Channel 2 Investigates

This form of elder abuse is growing at an alarming rate

ATLANTA — It’s one of the most difficult decisions a family can make -- whether to put an aging loved one in a nursing home.

You look for a place you trust, but we’ve learned a growing number of nurses and nursing home staff are breaking that trust in a shocking way.

Channel 2’s Justin Gray reports this form of elder abuse is becoming more common with the rise of social media and apps like Snapchat.

It’s a violation of not just privacy, but dignity, too. Nursing home residents are being mocked, ridiculed and exploited by the people paid to care for them.

“It makes me sick. I mean, really, what if this was your mom? What if this was your grandma? Mindy Mench said.

Mench told Channel 2 putting her husband’s grandmother Janet Hartranft in a nursing home was last resort. Hartranft was suffering from dementia after multiple strokes.

“She came to stay with us, and I cared for her as long as I could,” Mench said.

According to Mench, the nursing home they carefully chose failed them.

“I kept asking her, ‘Why did you do this? Why would you do this?
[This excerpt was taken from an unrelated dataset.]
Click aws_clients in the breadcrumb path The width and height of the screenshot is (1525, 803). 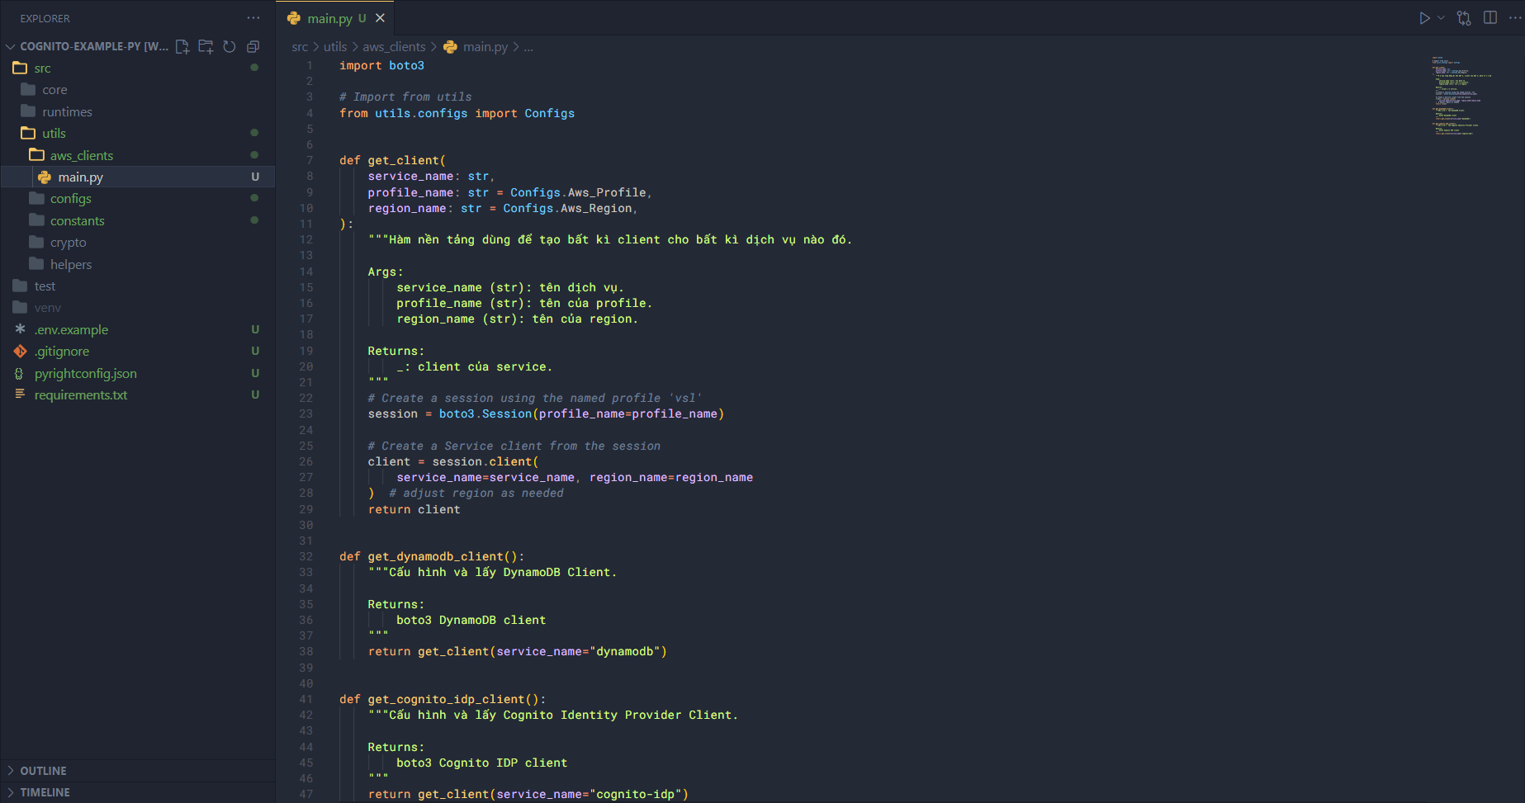(x=394, y=47)
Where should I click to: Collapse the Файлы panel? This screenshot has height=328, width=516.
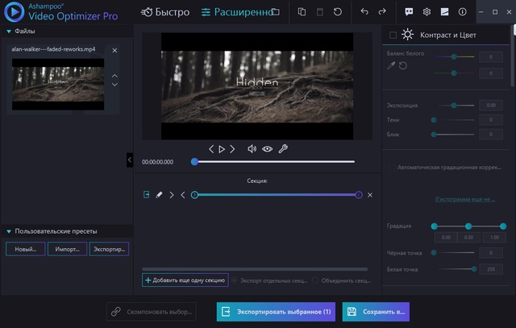(x=8, y=31)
How would you feel if someone did this to you?’” Mench said.

This wasn’t an isolated incident.

Two nurse aides from Massachusetts were charged after they allegedly posted pictures of Jay Boskey’s mother with the caption, “Chuckie’s Bride.”
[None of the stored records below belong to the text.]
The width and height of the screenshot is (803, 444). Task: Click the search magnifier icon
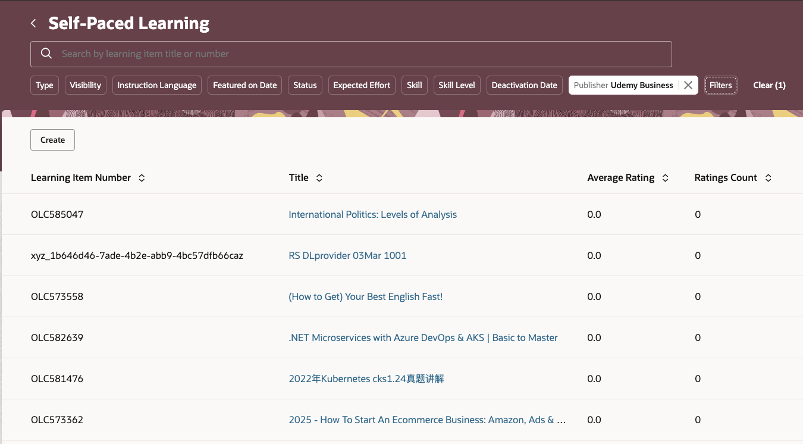pos(46,54)
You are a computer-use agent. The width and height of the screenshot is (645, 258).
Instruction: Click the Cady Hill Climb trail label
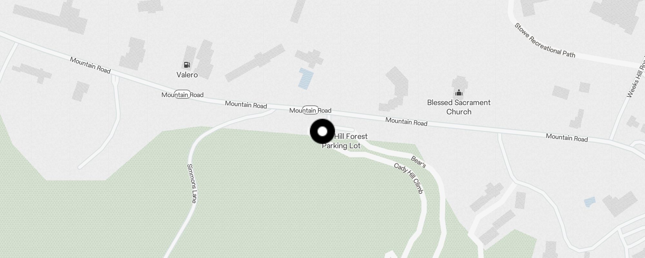tap(408, 178)
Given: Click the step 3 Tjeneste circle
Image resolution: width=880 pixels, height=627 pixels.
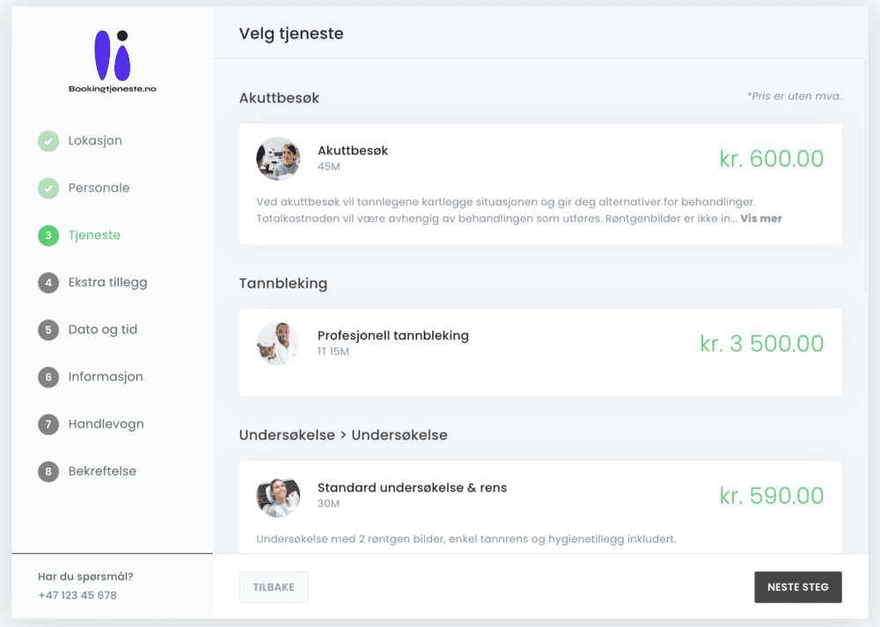Looking at the screenshot, I should (x=48, y=235).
Senator Chuck Grassley calls it abuse. He says it’s happened dozens of times at nursing homes across the county.

Grassley sent a letter to the Justice Department demanding a nationwide investigation.

“You’re there because you can’t entirely take care of yourself. Then to have some people abuse these elderly people is a shame. We have to put a stop to it,” Grassley said.

Grassley is also reaching out to Medicare and Medicaid to see if more can be done in nursing home inspections.

“It’s just taking advantage of people in a way that’s inhumane,” he said.

Mench said she didn’t know what Snapchat was until finding out how it was used to humiliate her grandmother.

“It just makes me sick. I don’t understand,” she said.

A Snapchat spokesperson told Channel 2 that the incidents violate both their community guidelines and terms of service, and the app has a tool for Snapchatters to report violations.

CMS, the government agency that regulates nursing homes, said there is a proposed rulemaking published on the federal register. It specifically singles out social media and mobile device abuse in the new rules that would govern nursing homes.